Grünen-Politiker fordert härteres Vorgehen gegen wachsenden Antisemitismus in Deutschland
Reinhild HänelGrünen-Politiker fordert härteres Vorgehen gegen wachsenden Antisemitismus in Deutschland
Ein führender Politiker der Grünen hat schärfere Maßnahmen gegen den wachsenden Antisemitismus in Deutschland gefordert. Konstantin von Notz, stellvertretender Fraktionsvorsitzender, bezeichnete die Zunahme von Angriffen auf jüdische Gemeinden als „abstoßend“. Sein Appell erfolgt zu einer Zeit, in der viele jüdische Organisationen berichten, sich seit dem Hamas-Angriff auf Israel im vergangenen Oktober weniger sicher zu fühlen.
Von Notz verurteilte die zunehmende Feindseligkeit gegenüber Jüdinnen und Juden in Deutschland. Es sei inakzeptabel, dass Hass und Gewalt gegen sie ansteigen, betonte der Politiker. Er unterstrich, die deutsche Gesellschaft müsse Antisemitismus mit allen rechtlichen Mitteln und zu jeder Zeit bekämpfen.

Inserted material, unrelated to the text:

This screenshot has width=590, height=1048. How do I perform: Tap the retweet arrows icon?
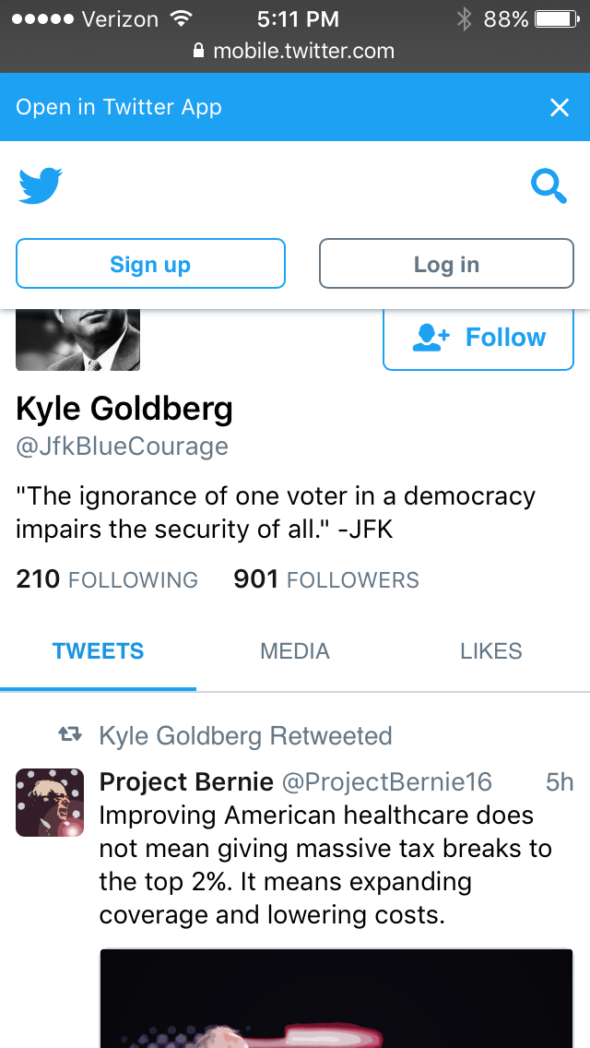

Kritik übte er auch an denen, die die Handlungen der israelischen Regierung als Vorwand für Angriffe auf jüdische Gemeinden instrumentalisieren. Seine Äußerungen folgen auf eine Umfrage, laut der mehr als zwei Drittel der jüdischen Gruppen in Deutschland das Land inzwischen als unsicherer empfinden.
Der stellvertretende Grünen-Fraktionschef forderte mehr Entschlossenheit im Kampf gegen Antisemitismus. Hass und Gewalt dürften niemals geduldet werden – unabhängig von politischen Rechtfertigungsversuchen, warnte er.
Die Umfrage zeigt, wie weit verbreitet die Sorgen in jüdischen Gemeinden über ihre Sicherheit in Deutschland sind. Von Notz’ Aussagen unterstreichen die Notwendigkeit stärkerer rechtlicher und gesellschaftlicher Maßnahmen gegen Antisemitismus. Sein Appell spiegelt die wachsende Angst wider, dass Feindseligkeiten sichtbarer und gefährlicher werden.